#### TEXTE SÉLECTIONNÉ ####

En revanche, les retraits d’un FERR n’ont aucune incidence sur le Régime de rentes du Québec (RRQ) ou le Régime de pensions du Canada (RPC). Néanmoins, si vous en avez les moyens, il peut être avantageux d’attendre d’avoir 70 ans pour commencer à recevoir les prestations du RRQ/RPC. Leur montant serait alors plus élevé que si vous commenciez à les toucher dès 65 ans. Bien d’autres facteurs entrent toutefois en ligne de compte. Pour en savoir plus sur les prestations du RRQ/RPC et de la SV, lisez : Les nouvelles règles pour la retraite : comment la longévité change la donne.

Qu’arrive-t-il à mon FERR après mon décès?

Si vous avez désigné un survivant admissible comme bénéficiaire, votre FERR ne sera pas inclus dans votre succession, ce qui pourrait permettre d’éviter les frais d’homologation. Les bénéficiaires admissibles incluent votre époux ou conjoint de fait, un enfant ou petit-enfant financièrement à votre charge et qui a moins de 18 ans, un enfant ou petit-enfant handicapé financièrement à charge.

####

> **CONSIGNE DONNÉE 1**: Présentez sous forme de liste numérotée les lignes de la liste, en commençant à sa première ligne et en vous arrêtant après la ligne qui contient "This screenshot has width=1031, height=888.", ces deux lignes comprises. Omettez les lignes vides.
La liste ci-après n'a aucun rapport avec l'extrait sur le FERR.

#### DONNÉES FOURNIES ####

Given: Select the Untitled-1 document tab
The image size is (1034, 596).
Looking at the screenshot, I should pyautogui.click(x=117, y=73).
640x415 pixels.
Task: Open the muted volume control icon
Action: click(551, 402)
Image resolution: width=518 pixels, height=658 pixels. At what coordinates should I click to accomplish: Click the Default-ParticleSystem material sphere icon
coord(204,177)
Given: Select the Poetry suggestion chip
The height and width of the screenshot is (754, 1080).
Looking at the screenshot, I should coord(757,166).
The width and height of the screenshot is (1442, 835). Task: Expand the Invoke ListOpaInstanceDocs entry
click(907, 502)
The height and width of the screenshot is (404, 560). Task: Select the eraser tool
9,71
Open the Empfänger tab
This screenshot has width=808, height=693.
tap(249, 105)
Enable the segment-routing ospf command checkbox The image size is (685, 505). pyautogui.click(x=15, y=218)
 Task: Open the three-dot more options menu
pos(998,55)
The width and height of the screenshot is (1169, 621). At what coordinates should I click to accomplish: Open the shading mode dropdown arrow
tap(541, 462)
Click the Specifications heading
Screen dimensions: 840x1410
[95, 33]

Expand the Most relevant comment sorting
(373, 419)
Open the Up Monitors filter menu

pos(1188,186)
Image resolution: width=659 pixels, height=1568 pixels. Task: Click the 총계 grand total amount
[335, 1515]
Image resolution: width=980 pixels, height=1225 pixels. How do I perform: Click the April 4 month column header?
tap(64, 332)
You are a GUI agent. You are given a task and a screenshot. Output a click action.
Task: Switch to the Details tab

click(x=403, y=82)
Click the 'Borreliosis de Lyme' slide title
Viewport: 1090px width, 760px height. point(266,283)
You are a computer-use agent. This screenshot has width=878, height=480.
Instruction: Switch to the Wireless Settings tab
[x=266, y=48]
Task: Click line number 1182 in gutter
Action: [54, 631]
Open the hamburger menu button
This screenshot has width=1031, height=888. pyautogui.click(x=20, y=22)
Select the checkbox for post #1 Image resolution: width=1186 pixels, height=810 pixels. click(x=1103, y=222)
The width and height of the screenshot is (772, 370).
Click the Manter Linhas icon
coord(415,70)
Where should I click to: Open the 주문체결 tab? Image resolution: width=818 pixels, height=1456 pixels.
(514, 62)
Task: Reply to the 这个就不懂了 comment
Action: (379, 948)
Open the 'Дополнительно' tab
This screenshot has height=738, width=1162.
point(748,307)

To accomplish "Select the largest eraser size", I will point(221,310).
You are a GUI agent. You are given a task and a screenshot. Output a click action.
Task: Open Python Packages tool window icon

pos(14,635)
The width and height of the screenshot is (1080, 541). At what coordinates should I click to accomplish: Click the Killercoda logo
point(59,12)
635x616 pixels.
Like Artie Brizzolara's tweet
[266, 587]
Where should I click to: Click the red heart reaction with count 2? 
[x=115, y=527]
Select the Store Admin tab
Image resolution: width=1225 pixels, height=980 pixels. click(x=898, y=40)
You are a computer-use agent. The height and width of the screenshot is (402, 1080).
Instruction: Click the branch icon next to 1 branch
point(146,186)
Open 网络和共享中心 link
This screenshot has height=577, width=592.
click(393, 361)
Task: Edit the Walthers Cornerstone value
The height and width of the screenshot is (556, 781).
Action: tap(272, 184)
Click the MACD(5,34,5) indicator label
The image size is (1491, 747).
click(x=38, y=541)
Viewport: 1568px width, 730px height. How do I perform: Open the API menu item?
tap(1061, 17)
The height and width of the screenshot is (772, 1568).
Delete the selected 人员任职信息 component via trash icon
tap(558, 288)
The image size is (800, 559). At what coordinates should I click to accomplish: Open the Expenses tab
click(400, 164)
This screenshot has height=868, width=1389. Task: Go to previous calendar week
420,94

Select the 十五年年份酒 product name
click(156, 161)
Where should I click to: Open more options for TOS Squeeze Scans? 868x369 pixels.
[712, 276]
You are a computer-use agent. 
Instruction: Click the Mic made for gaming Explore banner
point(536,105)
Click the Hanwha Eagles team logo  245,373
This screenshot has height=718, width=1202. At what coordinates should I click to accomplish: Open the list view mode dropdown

####

> **CONSIGNE DONNÉE 2**:
Répondez aux questions suivantes d'après l'extrait sur le FERR.
(a) Les retraits d'un FERR ont-ils une incidence sur le RRQ ou le RPC?
(b) Jusqu'à quel âge peut-il être avantageux d'attendre pour commencer à recevoir les prestations du RRQ/RPC?
(c) Quels frais la désignation d'un survivant admissible comme bénéficiaire pourrait-elle permettre d'éviter?

> **RÉPONSE CORRECTE 1**:
1. Given: Select the Untitled-1 document tab
2. The image size is (1034, 596).
3. Looking at the screenshot, I should pyautogui.click(x=117, y=73).
4. 640x415 pixels.
5. Task: Open the muted volume control icon
6. Action: click(551, 402)
7. Image resolution: width=518 pixels, height=658 pixels. At what coordinates should I click to accomplish: Click the Default-ParticleSystem material sphere icon
8. coord(204,177)
9. Given: Select the Poetry suggestion chip
10. The height and width of the screenshot is (754, 1080).
11. Looking at the screenshot, I should coord(757,166).
12. The width and height of the screenshot is (1442, 835). Task: Expand the Invoke ListOpaInstanceDocs entry
13. click(907, 502)
14. The height and width of the screenshot is (404, 560). Task: Select the eraser tool
15. 9,71
16. Open the Empfänger tab
17. This screenshot has width=808, height=693.
18. tap(249, 105)
19. Enable the segment-routing ospf command checkbox The image size is (685, 505). pyautogui.click(x=15, y=218)
20.  Task: Open the three-dot more options menu
21. pos(998,55)
22. The width and height of the screenshot is (1169, 621). At what coordinates should I click to accomplish: Open the shading mode dropdown arrow
23. tap(541, 462)
24. Click the Specifications heading
25. Screen dimensions: 840x1410
26. [95, 33]
27. Expand the Most relevant comment sorting
28. (373, 419)
29. Open the Up Monitors filter menu
30. pos(1188,186)
31. Image resolution: width=659 pixels, height=1568 pixels. Task: Click the 총계 grand total amount
32. [335, 1515]
33. Image resolution: width=980 pixels, height=1225 pixels. How do I perform: Click the April 4 month column header?
34. tap(64, 332)
35. You are a GUI agent. You are given a task and a screenshot. Output a click action.
36. Task: Switch to the Details tab
37. click(x=403, y=82)
38. Click the 'Borreliosis de Lyme' slide title
39. Viewport: 1090px width, 760px height. point(266,283)
40. You are a computer-use agent. This screenshot has width=878, height=480.
41. Instruction: Switch to the Wireless Settings tab
42. [x=266, y=48]
43. Task: Click line number 1182 in gutter
44. Action: [54, 631]
45. Open the hamburger menu button
46. This screenshot has width=1031, height=888. pyautogui.click(x=20, y=22)

> **RÉPONSE CORRECTE 2**:
(a) Non, ils n'ont aucune incidence sur le RRQ ni sur le RPC.
(b) Jusqu'à 70 ans.
(c) Les frais d'homologation.